Please, if you find the answer to this I will become the barn hero!! I would work overtime just to teach em all to go in one spot! We have around 30 in the barn...only 3 of them go in one spot!!! They take on average 5 minutes to clean!!!


----------



## Saskia (Aug 26, 2009)

No idea, but I'd love it if my horse only went on the manure pile instead of allll over my paddock.


----------



## PunksTank (Jul 8, 2012)

xD While I haven't done this personally, I've always been lucky with my horses going only in one corner of their stalls. But I have seen birds trained to poop on command using clicker type training  So people could take them out and only have them poop when they're over a trash can or something.

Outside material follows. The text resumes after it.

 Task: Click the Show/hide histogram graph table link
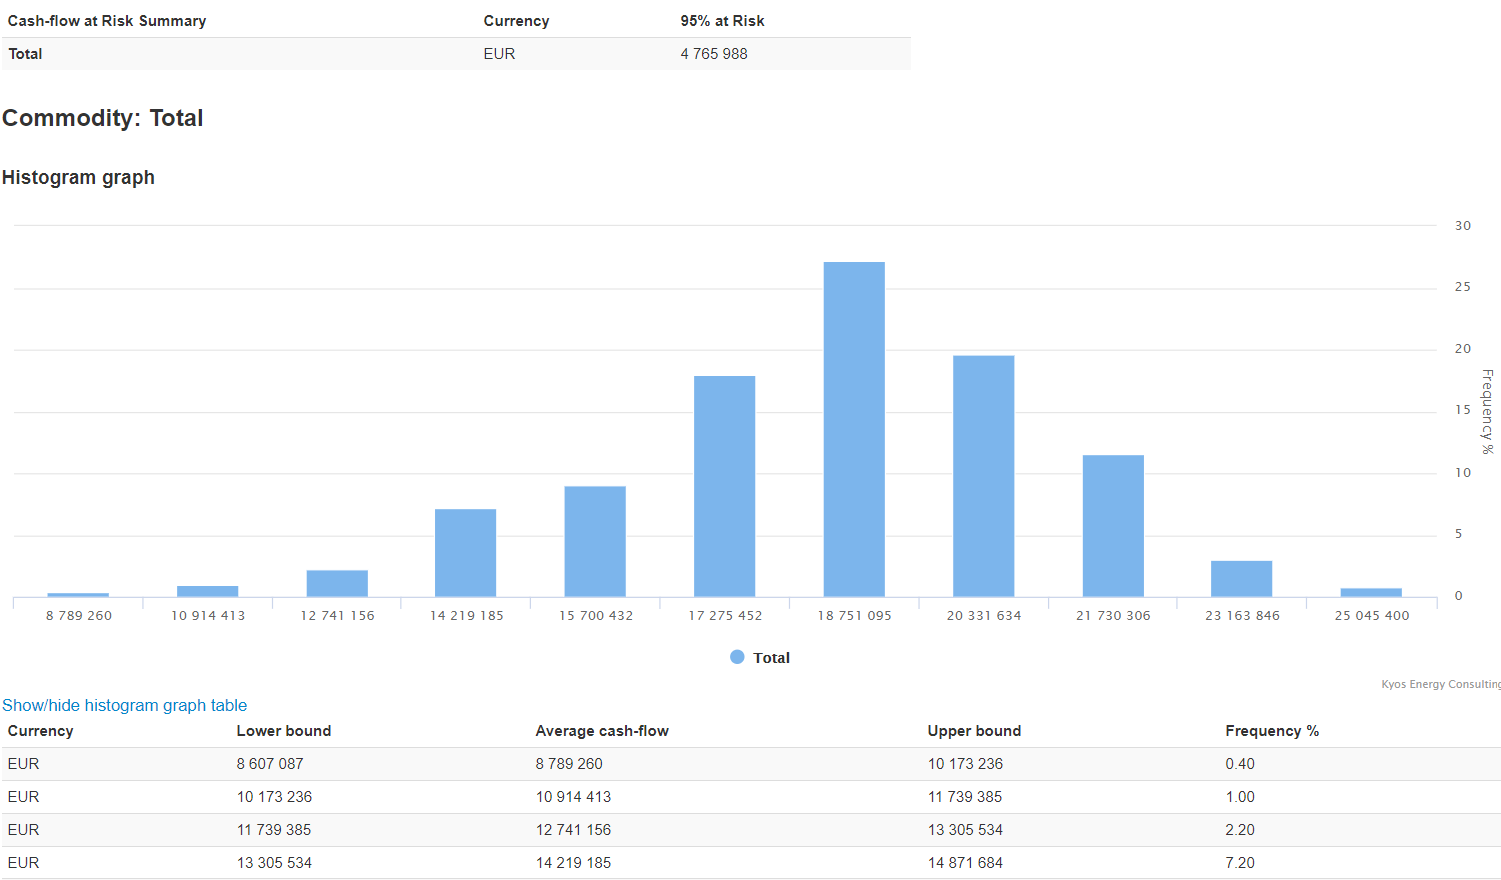pos(124,705)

Dogs can also be conditioned to only go to the bathroom in one corner of the yard - so I don't see why a donkey/pony couldn't learn to use one small area. But an actual toilet I think they'd break if they tried!


----------



## PunksTank (Jul 8, 2012)

Wanted to add, in some old racing industries, they whistle whenever a horse pees, then before a race they whistle, which causes the horse to pee. So they'll be faster. Not sure if it all works, haven't done it myself


----------



## kenda (Oct 10, 2008)

I don't know if this would work for stalls, but I've heard of leaving a pile or two in your preferred corner of a paddock to encourage the horse to go in that spot. I've also heard of horses following the lead mare, so if you could throw some poop of the most alpha mare you have in that corner, that might help.


----------



## KeepCalmAndTrotOn (Oct 31, 2012)

Muppetgirl said:


> Please, if you find the answer to this I will become the barn hero!! I would work overtime just to teach em all to go in one spot! We have around 30 in the barn...only 3 of them go in one spot!!! They take on average 5 minutes to clean!!!

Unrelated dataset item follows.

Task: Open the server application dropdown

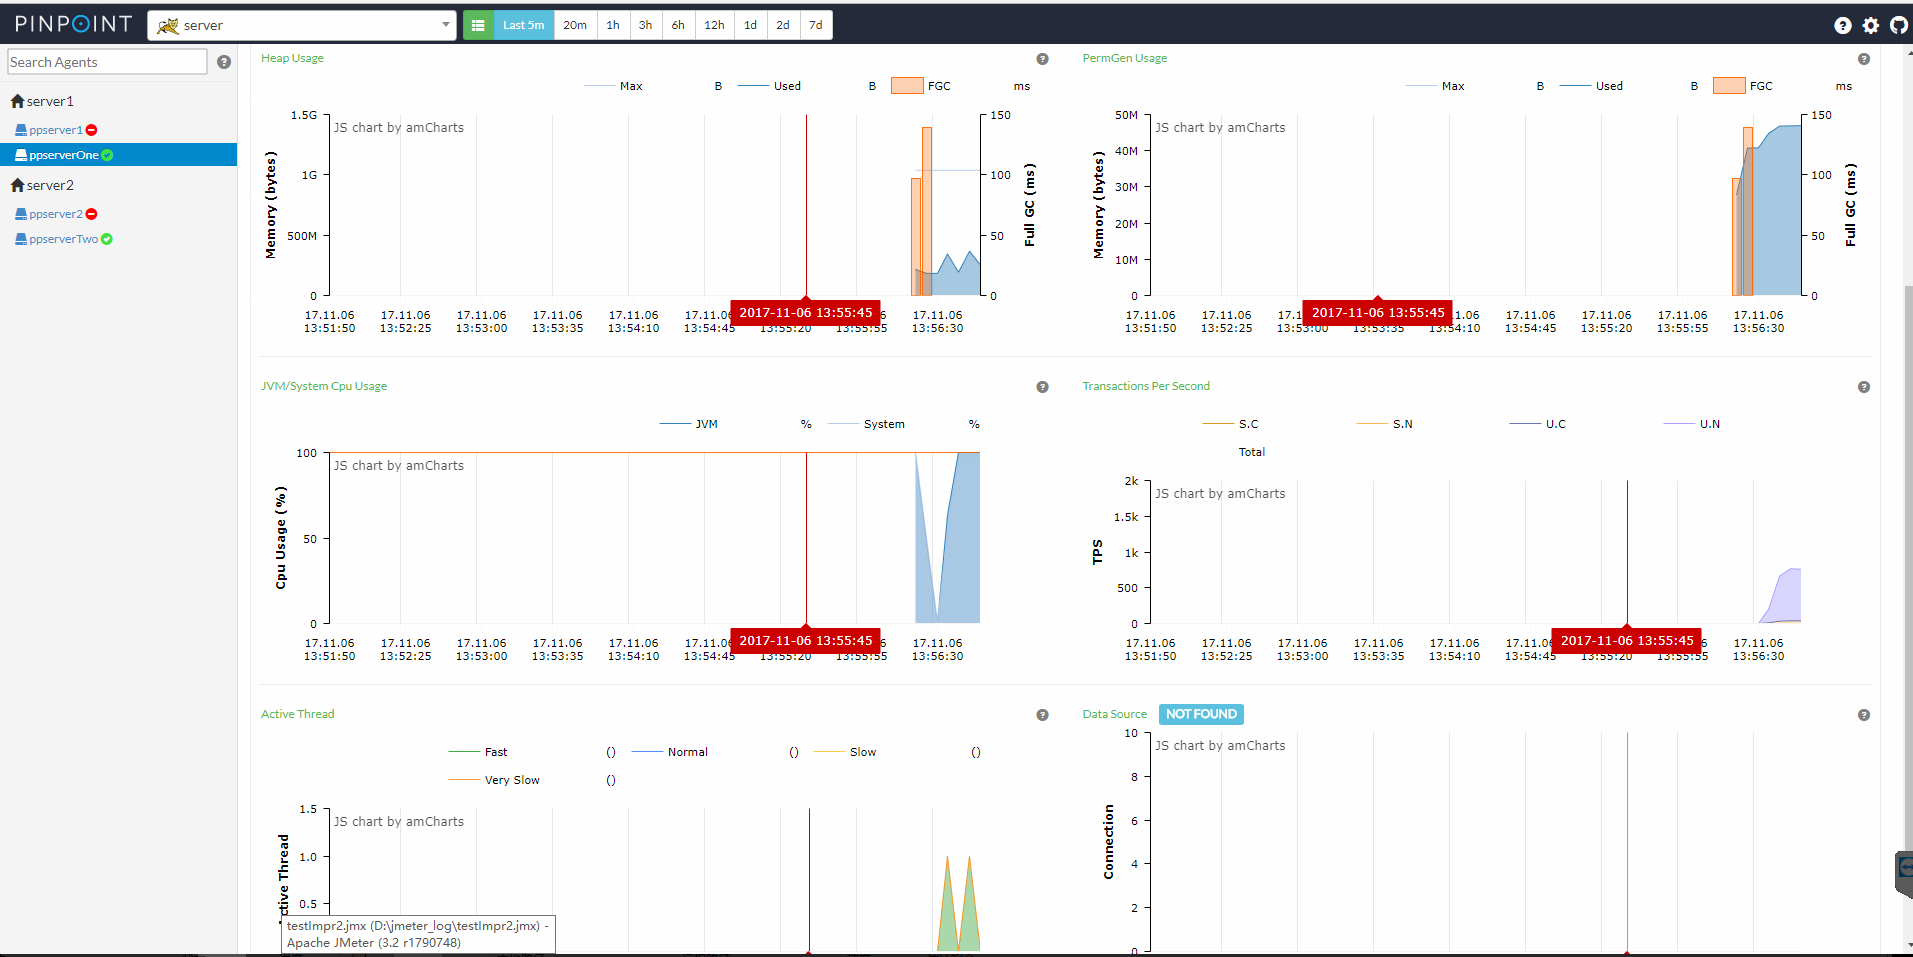Action: point(302,25)
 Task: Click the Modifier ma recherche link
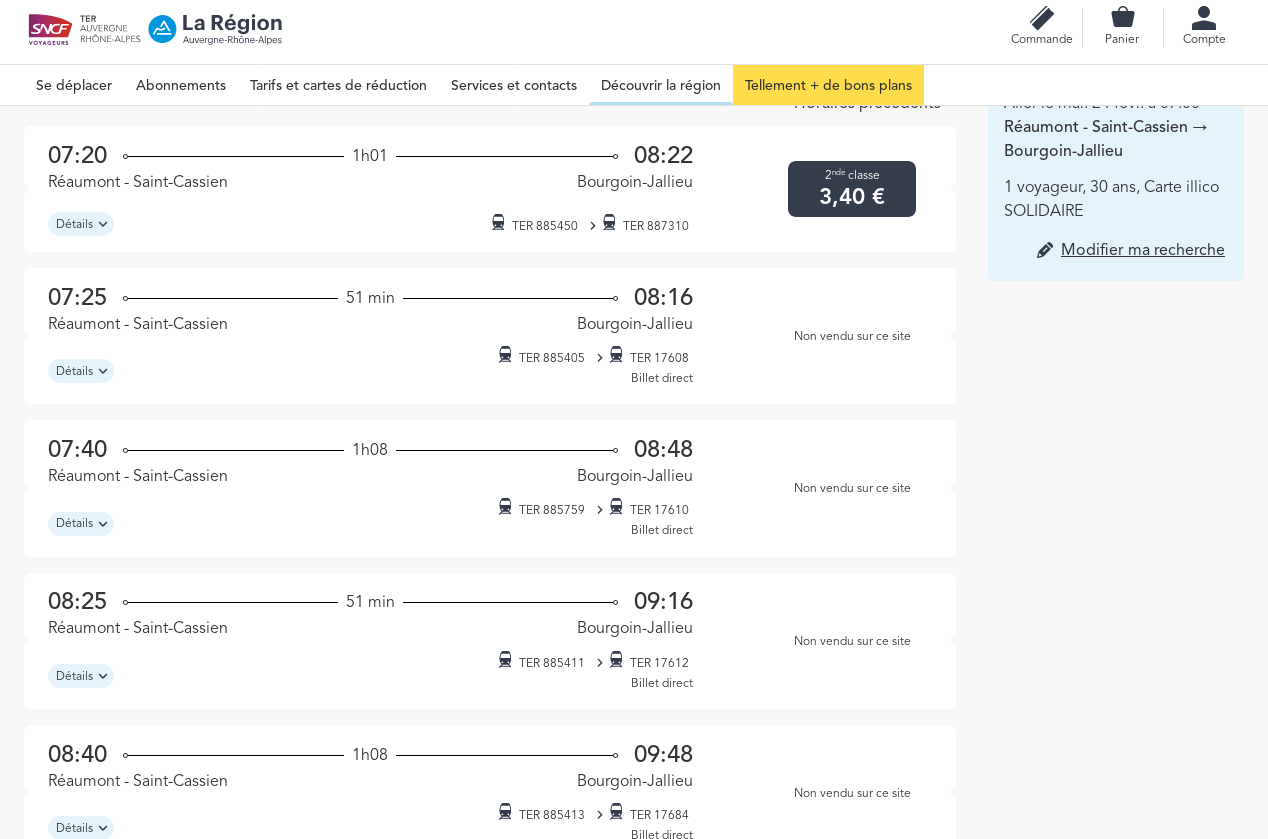(1142, 250)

At an old farm I used to work at they would get old tires and put them in the stall corners. And to get them to go there, they would put other horses manure there. So, it was like they were influenced to go there. They also did that in some of the pens. 3/5 percent of the horses were successful with this.


----------



## Jore (Dec 4, 2010)

I would've loved to know the answer back when Indie was here. I'm fairly certain that she earned the title of messiest horse at the barn. (she was right up there with Josh)


----------



## AnalisaParalyzer (Apr 25, 2012)

There's a guy at my barn who teaches all his horses to pee in a bucket. They'll stand on the cross ties and he puts the bucket down and sure enough, his little bay gelding hits the mark every time. He's done this with every horse he ever owned and only one mare wouldn't do it. I guess its possible, but I think the "accidents" would be pretty crappy to have in your house.
_Posted via Mobile Device_


----------